This combination system with redundant capability (Fig. 4) offers high reliability and continuous availability compared with a single sensor control system. Sensing deviation from other sampling or in situ automatic systems can be also minimized by using the multisensor system's self-calibration feature.

The new measurement system is suitable for use with integral quench furnaces, fluidized bed furnaces, pit furnaces and retort furnaces, and can be used to monitor and control ammonia dissociator performance. Process gas-sampling frequency is adjustable and can be set up by the operator to achieve optimal control over the full processing cycle.

Fig 9. Controlled ammonia dissociation process chart

Process measurement and control examples

Commonly nitrided and nitrocarburized parts include extrusion dies (Fig. 5) and components made of plain or medium carbon, low-alloy steels used in automotive, agricultural, hand tool, lawn and garden and medical application.

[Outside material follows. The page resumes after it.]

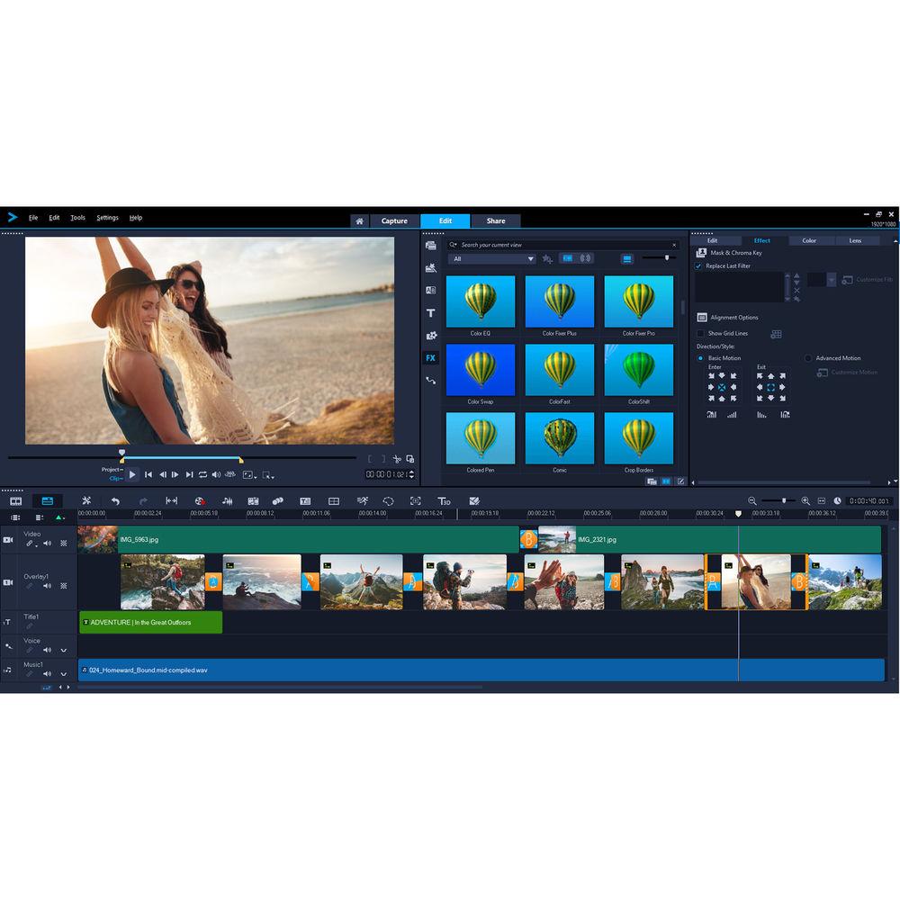Open the Title library (T icon)
The width and height of the screenshot is (900, 900).
tap(430, 313)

Figure 6 shows a nitrocarburized medium carbon, low-alloy pin used in an automotive application.

To establish a baseline of the processes being measured and controlled, a number of tests were performed in a batch furnace using the new ammonia measurement and control system. Furnace temperature and ammonia dissociation information (Fig. 7) were recorded for two process cycles. The ammonia flow in the furnace was kept constant, while the temperature was set at 1100 F (595 C) during the first cycle and 1250 F (680 C) during the second cycle.

Fig 10. Microstructure of part processed using constant ammonia flow method, left, and microstructure of part processed using reduced ammonia flow, right

Tests were performed (Fig. 8) to determine the optimal amount of ammonia to produce the desired processed part characteristics. When the dissociation of ammonia is decreasing, the possibility exists that excess ammonia gas is being supplied to the furnace. Control of gas flow in this case will allow realizing a substantial gas savings.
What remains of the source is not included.